> Russia really thought it was gonna be like America invading Iraq or something
I've been reading Robert Draper's book on the lead up the Iraq War and a lot of that actually sounds very much like what happened with Russia in Ukraine.
A leader and his close subordinates with a committed ideological view of how things are and how they will go with a bureaucratic and intelligence apparatus that is unwilling to challenge that view. Instead feeding in information that confirms what the leadership already thinks, based on intelligence from people with their own agendas, and despite having access to contrary indications.
this book is very well researched and will answer your question pretty definitively: https://www.amazon.com/Start-War-Bush-Administration-America/dp/0525561048
But the short answer is:
-bipartisan consensus was that Saddam was a bad dude an we'd be better off with him gone, but that wasn't enough for everyone to be convinced of war.
- Senior Bush admin officials' desire to go after Saddam fed CIA's tendencies to exaggerate their intel on WMDs and al qaeda/Saddam ties, which fed the desire to go to war further.
- Colin Powell, the British, and the MSM all getting on board the CIA's narrative helped convince the Dems that the narrative was true.
- Some Dems weren't sure, but in the hyper-patriotic/hyper-militaristic post-9/11 environment, nobody wanted to be seen as weak, so they went along with it.
It is vanishingly unlikely a Dem administration would have proactively went to war in Iraq. On the flip side, if Wolfowitz had a hard-on for going to war against a different country than Iraq, the Dems probably would have gone along with invading it too, didn't really matter, the political calculation was just cowardice - "everyone else seems convinced that we should do this, I'd better go along with it!"
Of course, this campaign was dead-on-arrival in 2004 because everyone had seen what happened when progressives voted third party in 2000.
Gore was a neolib who certainly would not have done anything about free college or the drug war. He probably would have also brought about the 2008 financial crisis, since the Clinton admin did a lot of the bank deregulation that laid the groundwork for it.

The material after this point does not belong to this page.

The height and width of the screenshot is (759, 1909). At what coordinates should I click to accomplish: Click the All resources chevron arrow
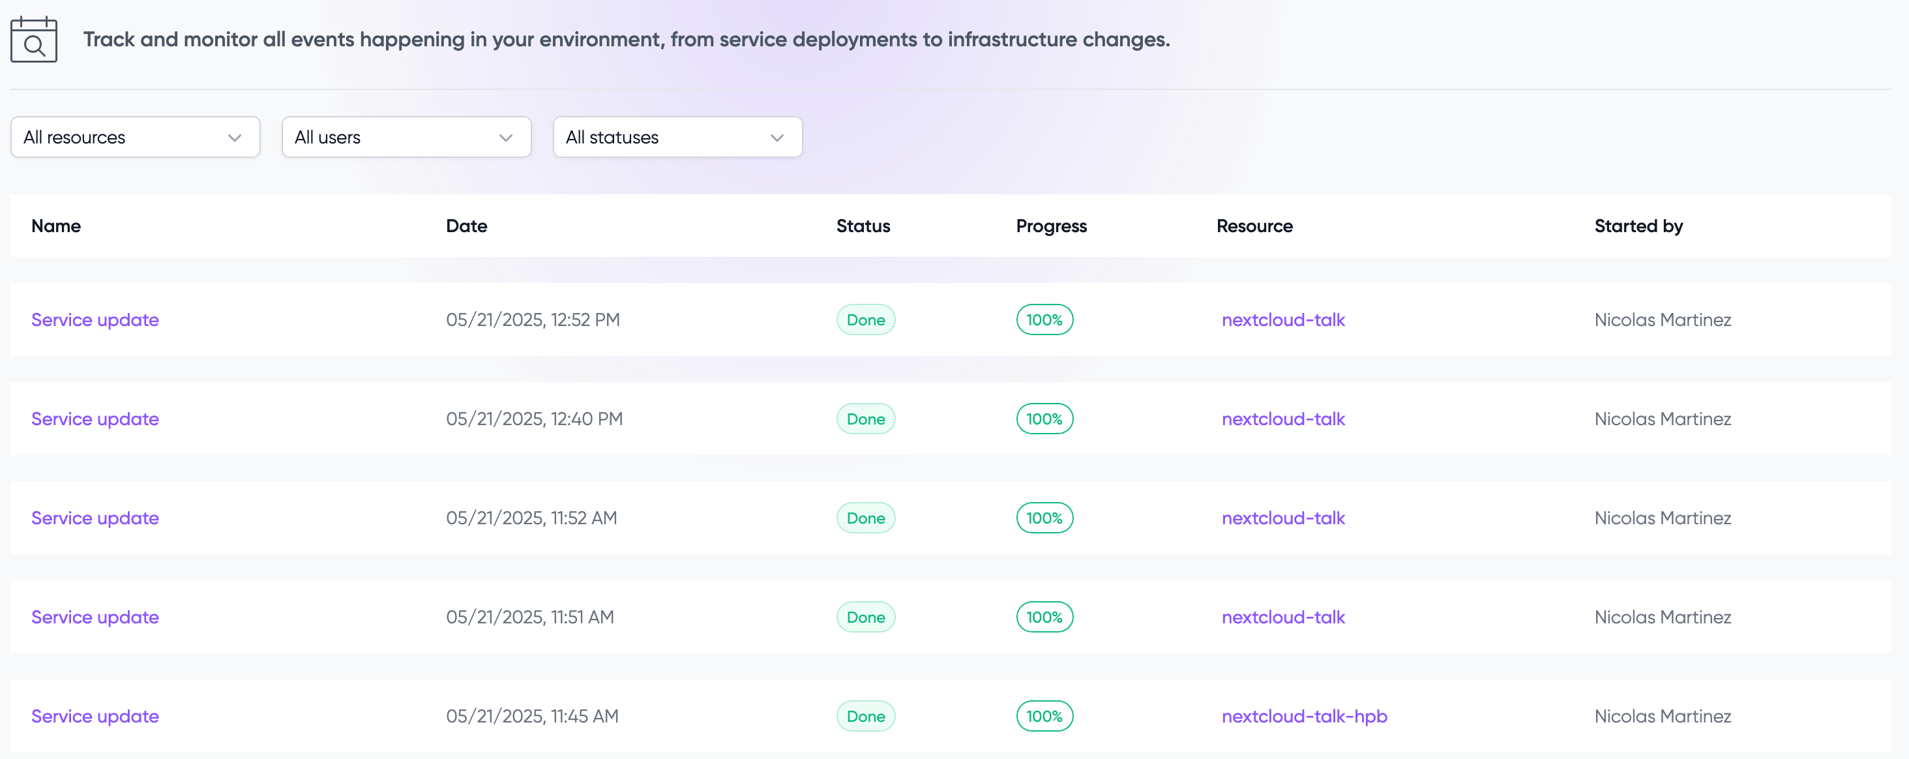(234, 138)

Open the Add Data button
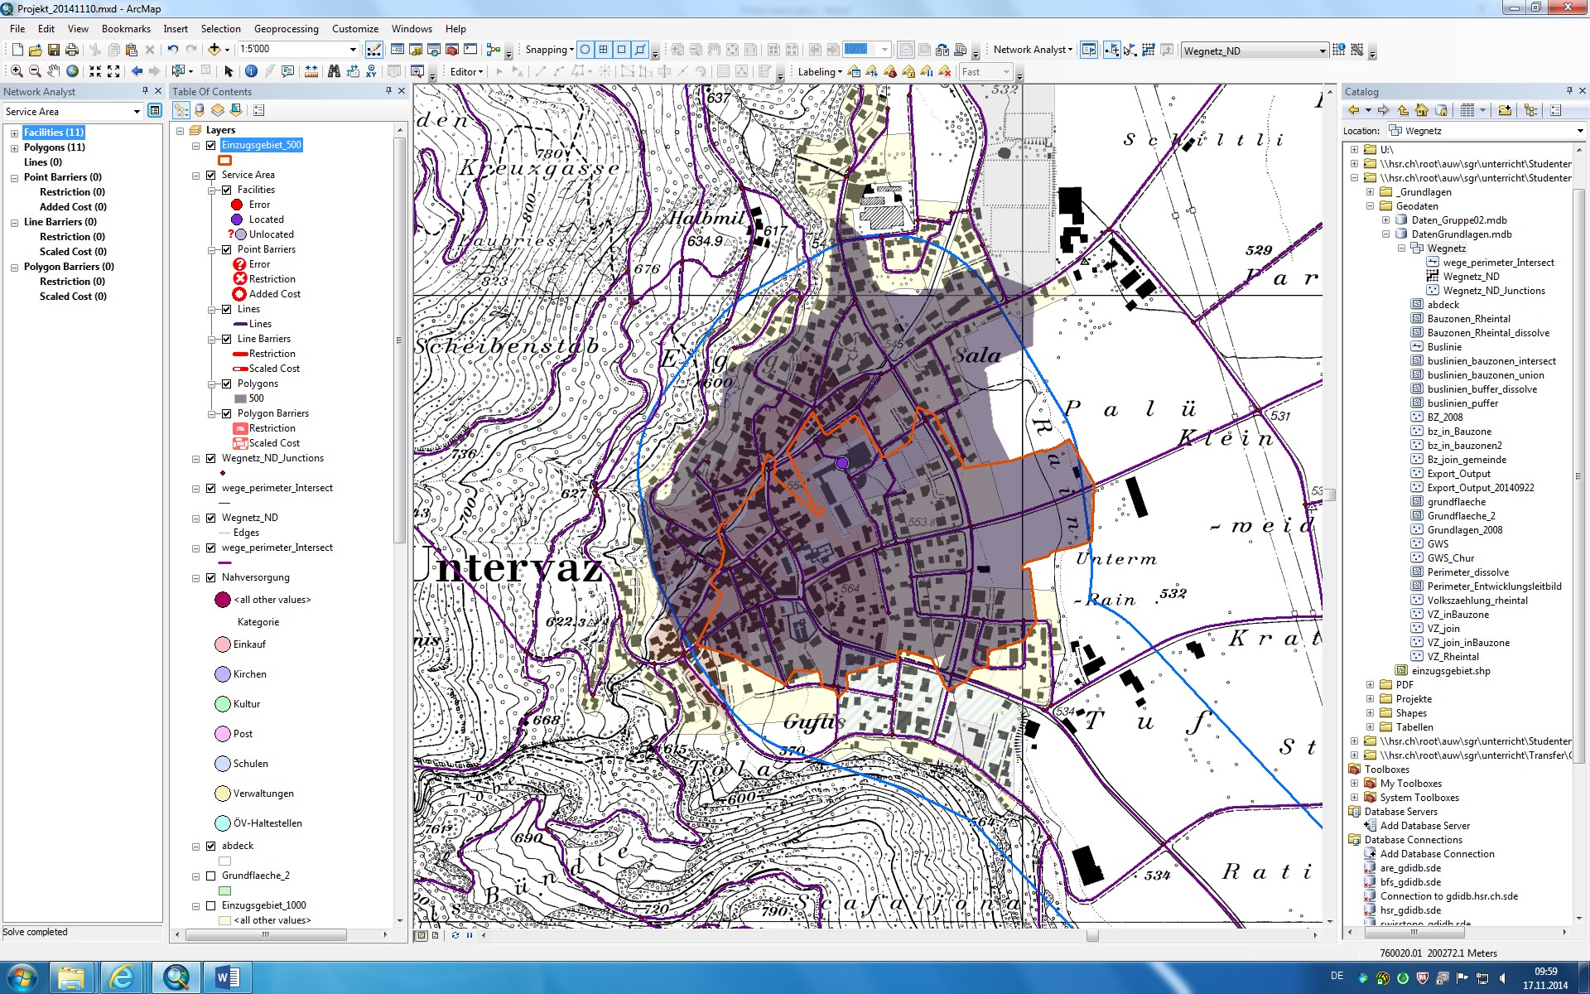pos(214,50)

But he would not have invaded Iraq (please, before you reply to me talking about the AUMF vote in the Senate, please read a book about the political situation that led to that vote). And even more crucially, he was an advocate for climate and environmental policy in 2000, a year when there was still time to avert 2 degrees of warming through the sort of moderate proposals (carbon taxes, cap-and-trade, etc) that would not get the job done fast enough now.